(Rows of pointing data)
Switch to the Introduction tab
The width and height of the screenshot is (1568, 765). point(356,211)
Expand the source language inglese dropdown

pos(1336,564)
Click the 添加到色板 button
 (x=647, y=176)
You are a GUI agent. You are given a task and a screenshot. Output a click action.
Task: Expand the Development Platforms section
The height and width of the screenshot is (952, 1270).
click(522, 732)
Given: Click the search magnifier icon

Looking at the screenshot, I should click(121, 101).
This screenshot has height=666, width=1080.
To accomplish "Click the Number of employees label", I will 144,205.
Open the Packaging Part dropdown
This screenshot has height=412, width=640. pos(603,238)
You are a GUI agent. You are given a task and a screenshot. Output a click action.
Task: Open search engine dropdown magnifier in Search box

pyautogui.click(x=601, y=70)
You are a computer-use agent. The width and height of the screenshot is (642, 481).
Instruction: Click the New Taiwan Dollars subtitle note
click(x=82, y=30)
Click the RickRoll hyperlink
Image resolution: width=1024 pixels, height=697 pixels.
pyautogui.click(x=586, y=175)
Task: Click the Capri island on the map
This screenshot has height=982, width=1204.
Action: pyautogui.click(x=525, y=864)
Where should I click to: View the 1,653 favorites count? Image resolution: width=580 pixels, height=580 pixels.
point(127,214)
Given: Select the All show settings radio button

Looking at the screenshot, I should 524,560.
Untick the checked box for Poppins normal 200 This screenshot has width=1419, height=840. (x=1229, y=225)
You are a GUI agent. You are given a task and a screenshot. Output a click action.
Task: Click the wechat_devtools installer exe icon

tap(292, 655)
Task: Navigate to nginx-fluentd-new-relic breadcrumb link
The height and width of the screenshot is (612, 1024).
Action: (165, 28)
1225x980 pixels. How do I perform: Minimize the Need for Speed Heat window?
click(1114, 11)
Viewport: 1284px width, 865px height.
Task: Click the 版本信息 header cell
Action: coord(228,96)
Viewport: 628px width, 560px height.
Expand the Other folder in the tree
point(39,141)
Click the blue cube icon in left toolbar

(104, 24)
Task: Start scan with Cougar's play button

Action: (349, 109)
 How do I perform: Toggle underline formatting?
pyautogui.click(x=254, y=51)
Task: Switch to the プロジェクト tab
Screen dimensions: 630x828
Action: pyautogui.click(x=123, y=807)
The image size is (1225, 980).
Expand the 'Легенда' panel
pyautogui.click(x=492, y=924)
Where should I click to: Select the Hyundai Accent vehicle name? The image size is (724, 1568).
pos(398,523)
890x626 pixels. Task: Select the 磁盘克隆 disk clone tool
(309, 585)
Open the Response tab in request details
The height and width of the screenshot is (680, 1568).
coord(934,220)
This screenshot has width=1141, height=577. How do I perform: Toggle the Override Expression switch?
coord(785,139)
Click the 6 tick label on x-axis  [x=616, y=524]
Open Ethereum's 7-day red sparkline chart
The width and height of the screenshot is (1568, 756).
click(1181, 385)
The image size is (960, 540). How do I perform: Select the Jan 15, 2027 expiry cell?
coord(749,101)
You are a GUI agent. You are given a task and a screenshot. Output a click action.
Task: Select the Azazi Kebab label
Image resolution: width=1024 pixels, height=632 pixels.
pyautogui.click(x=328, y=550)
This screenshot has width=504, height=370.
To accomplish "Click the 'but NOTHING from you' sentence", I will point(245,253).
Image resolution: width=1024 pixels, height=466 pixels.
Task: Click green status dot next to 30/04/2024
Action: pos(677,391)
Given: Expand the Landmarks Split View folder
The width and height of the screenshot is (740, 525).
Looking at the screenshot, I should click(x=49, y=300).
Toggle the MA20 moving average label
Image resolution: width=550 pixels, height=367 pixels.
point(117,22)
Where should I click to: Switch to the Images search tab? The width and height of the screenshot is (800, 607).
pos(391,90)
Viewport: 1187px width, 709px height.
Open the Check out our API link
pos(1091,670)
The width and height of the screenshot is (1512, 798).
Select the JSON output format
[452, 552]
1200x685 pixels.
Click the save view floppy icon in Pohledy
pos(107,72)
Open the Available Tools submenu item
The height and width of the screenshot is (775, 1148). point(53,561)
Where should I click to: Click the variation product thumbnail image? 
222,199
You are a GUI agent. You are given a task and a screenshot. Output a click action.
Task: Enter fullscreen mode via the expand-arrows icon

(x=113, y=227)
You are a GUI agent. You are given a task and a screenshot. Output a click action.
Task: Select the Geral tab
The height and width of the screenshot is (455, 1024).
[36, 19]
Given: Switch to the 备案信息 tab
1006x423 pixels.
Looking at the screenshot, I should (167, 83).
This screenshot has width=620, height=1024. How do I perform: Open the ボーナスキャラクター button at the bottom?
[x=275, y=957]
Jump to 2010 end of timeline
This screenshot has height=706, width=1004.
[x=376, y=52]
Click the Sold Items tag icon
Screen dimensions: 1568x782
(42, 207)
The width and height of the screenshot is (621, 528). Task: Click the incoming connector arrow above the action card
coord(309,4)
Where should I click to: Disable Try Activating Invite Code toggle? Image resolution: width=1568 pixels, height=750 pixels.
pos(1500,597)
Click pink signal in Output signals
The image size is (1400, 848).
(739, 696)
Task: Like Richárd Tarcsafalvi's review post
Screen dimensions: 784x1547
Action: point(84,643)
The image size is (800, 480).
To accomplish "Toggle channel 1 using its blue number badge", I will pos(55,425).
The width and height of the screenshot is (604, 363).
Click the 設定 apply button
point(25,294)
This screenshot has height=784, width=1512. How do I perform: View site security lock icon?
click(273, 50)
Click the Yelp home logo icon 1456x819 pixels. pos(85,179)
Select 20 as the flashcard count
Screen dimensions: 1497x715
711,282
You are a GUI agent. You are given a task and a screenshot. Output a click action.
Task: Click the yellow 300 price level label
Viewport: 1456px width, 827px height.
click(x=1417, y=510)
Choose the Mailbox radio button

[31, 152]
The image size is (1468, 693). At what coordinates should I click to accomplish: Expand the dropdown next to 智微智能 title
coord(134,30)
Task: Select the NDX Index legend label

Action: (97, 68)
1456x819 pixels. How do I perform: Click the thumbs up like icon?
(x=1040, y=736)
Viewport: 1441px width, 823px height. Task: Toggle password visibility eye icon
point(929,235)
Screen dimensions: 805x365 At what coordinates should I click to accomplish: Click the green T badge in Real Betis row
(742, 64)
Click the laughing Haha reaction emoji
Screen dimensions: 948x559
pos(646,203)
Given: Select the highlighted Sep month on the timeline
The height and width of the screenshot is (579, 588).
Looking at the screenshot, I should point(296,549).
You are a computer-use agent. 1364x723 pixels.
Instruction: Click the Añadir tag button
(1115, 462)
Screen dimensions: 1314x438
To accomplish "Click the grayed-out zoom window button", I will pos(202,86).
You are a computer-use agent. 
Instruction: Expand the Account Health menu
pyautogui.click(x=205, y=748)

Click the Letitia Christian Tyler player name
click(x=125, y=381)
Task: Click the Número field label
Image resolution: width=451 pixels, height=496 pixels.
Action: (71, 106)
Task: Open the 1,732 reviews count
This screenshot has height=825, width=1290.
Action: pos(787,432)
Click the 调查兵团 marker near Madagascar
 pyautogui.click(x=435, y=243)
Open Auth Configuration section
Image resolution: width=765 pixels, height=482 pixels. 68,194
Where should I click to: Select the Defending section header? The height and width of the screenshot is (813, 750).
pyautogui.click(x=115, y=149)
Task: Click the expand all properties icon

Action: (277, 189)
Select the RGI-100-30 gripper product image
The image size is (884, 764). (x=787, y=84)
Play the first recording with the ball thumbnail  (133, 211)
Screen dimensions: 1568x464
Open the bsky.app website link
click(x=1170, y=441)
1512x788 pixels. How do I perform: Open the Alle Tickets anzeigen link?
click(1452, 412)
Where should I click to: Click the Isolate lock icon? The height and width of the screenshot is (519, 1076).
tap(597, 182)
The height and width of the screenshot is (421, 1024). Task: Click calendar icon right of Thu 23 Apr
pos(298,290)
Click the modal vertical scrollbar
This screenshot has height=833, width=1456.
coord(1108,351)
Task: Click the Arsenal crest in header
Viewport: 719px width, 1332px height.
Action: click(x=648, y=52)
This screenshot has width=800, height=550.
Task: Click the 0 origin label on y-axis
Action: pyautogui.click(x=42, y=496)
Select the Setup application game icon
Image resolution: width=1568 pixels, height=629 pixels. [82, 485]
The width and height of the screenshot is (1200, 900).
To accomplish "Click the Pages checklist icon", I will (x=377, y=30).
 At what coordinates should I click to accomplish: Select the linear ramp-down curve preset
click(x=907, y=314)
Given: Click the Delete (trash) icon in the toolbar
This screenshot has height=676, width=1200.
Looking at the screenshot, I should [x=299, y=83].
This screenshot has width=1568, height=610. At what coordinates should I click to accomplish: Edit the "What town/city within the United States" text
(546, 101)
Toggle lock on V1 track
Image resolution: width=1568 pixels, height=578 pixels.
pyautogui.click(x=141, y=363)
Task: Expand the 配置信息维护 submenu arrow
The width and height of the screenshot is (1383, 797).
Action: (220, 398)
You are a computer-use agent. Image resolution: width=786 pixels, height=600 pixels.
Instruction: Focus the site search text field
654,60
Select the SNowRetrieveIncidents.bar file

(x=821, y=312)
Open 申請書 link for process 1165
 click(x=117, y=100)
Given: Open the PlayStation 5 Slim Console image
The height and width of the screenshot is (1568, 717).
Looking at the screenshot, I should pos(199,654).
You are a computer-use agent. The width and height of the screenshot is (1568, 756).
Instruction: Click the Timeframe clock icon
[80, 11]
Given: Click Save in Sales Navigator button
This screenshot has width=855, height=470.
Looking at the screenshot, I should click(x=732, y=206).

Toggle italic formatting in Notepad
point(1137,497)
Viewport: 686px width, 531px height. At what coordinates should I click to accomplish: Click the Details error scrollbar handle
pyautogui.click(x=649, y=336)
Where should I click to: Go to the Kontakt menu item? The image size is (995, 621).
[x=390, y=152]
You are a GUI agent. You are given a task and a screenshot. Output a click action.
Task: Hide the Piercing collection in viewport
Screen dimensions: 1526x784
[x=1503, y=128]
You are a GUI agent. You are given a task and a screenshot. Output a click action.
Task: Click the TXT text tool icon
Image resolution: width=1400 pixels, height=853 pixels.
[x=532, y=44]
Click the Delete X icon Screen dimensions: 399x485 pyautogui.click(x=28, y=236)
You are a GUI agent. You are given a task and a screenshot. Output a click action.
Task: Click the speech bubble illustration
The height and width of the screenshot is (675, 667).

● **Problem details**
Rewrite the records from the line containing "Open 申請書 link for process 1165" through the line containing "pyautogui.click(x=649, y=336)" as a JSON list of strings, one string per line, omitting blank lines.

● **Full solution**
[
  "Open 申請書 link for process 1165",
  " click(x=117, y=100)",
  "Given: Open the PlayStation 5 Slim Console image",
  "The height and width of the screenshot is (1568, 717).",
  "Looking at the screenshot, I should pos(199,654).",
  "You are a computer-use agent. The width and height of the screenshot is (1568, 756).",
  "Instruction: Click the Timeframe clock icon",
  "[80, 11]",
  "Given: Click Save in Sales Navigator button",
  "This screenshot has width=855, height=470.",
  "Looking at the screenshot, I should click(x=732, y=206).",
  "Toggle italic formatting in Notepad",
  "point(1137,497)",
  "Viewport: 686px width, 531px height. At what coordinates should I click to accomplish: Click the Details error scrollbar handle",
  "pyautogui.click(x=649, y=336)"
]